# [PROBLEMS TO WORK ON]
[1] Rewrite the paragraph of the Greek bailout article that begins "Eurozone ministers have agreed in principle" in a shorter form, keeping its main facts.
[2] Repeat the section of the Greek bailout article that begins with the words "The vote paves" and ends after the words "secure new funds.".
+++ TEXT SECTION
Hours after Greece’s parliament passed tough reforms required for a third bailout deal, the eurozone ministers have met to discuss on emergency funding to keep Greek banks afloat.
The Eurogroup was also due to discuss next steps in negotiating the bailout.
The Greek government is expected to survive, despite losing its majority after 38 lawmakers voted against the reforms.
Later, the European Central Bank is to consider easing a funding squeeze on Greek banks, allowing them to reopen.
Greece is facing an immediate cash crisis, with banks there closed for more than two weeks.
The European Commission has proposed giving Greece a €7 billion “bridging” loan from an EU-wide fund to help the government pay its mounting debts.
Eurozone ministers have agreed in principle to extend the loan to Greece, according to an unnamed official speaking to Bloomberg. The loan will be announced on July 17 after national parliaments have voted on the bailout deal, the official added.
Eurozone leaders agreed on the bailout in principle in Brussels on July 13, on the condition that the Greek parliament passed reforms on taxation increases and pension curbs by July 15.
PM Alexis Tsipras won the parliamentary vote by 229 votes to 64, but needed the support of opposition lawmakers to do so.
The vote paves the way for eurozone finance ministers to open detailed talks on the bailout, worth up to €86 billion.
Finland’s parliament on July 16 approved the bailout talks – one of a number of eurozone states which require a mandate from their own parliament for Greece to secure new funds.
Germany’s parliament is due to vote on the deal on July 17.
++++++
+++ PROVIDED DATA
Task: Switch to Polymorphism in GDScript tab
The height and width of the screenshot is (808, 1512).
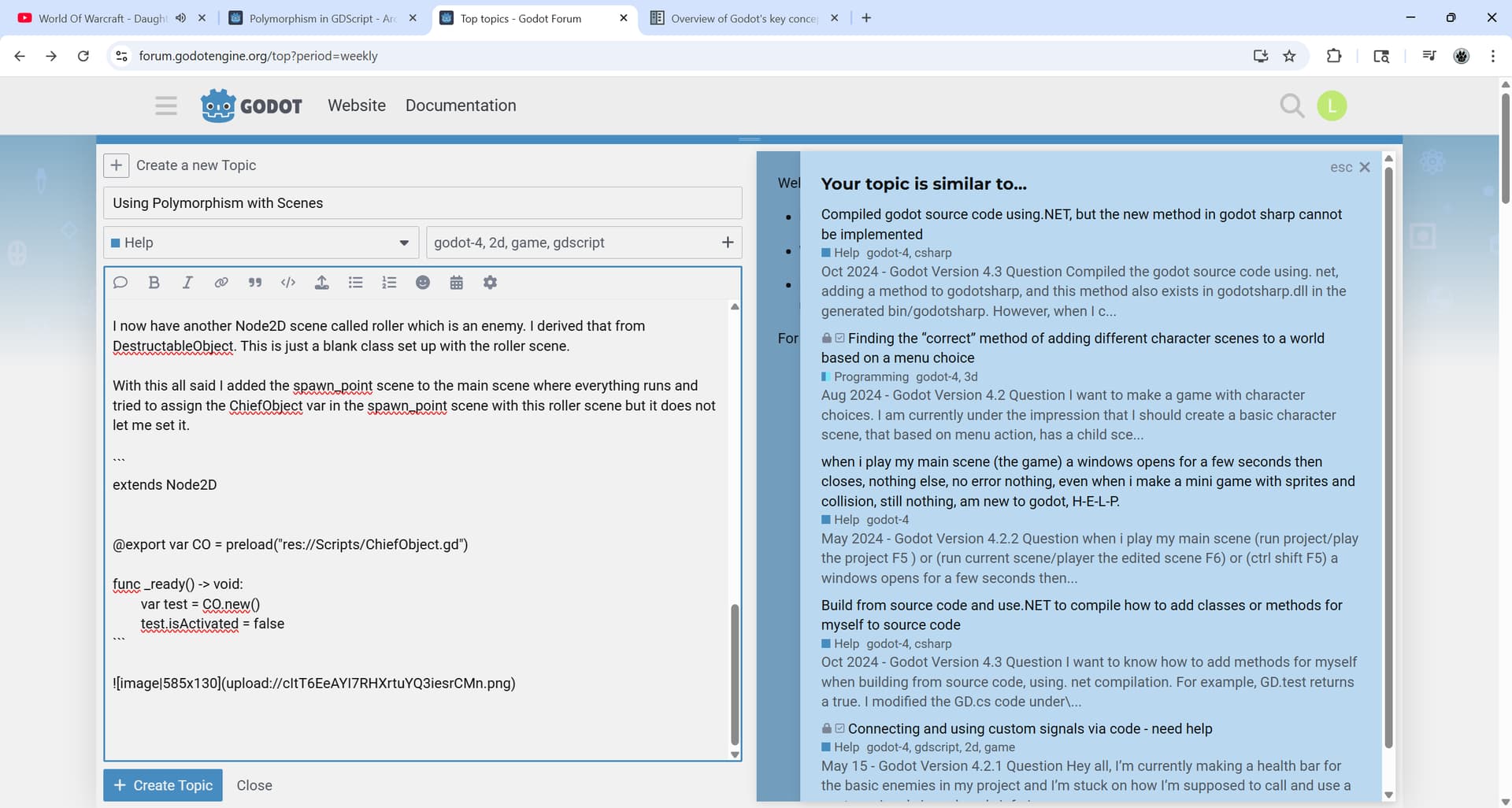Action: pyautogui.click(x=322, y=18)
++++++
# [RESULTS FOR THE EXERCISE]
[1] An unnamed official told Bloomberg that eurozone ministers have agreed in principle to extend the loan to Greece. It will be announced on July 17, after national parliaments vote on the bailout deal.

[2]
The vote paves the way for eurozone finance ministers to open detailed talks on the bailout, worth up to €86 billion.
Finland’s parliament on July 16 approved the bailout talks – one of a number of eurozone states which require a mandate from their own parliament for Greece to secure new funds.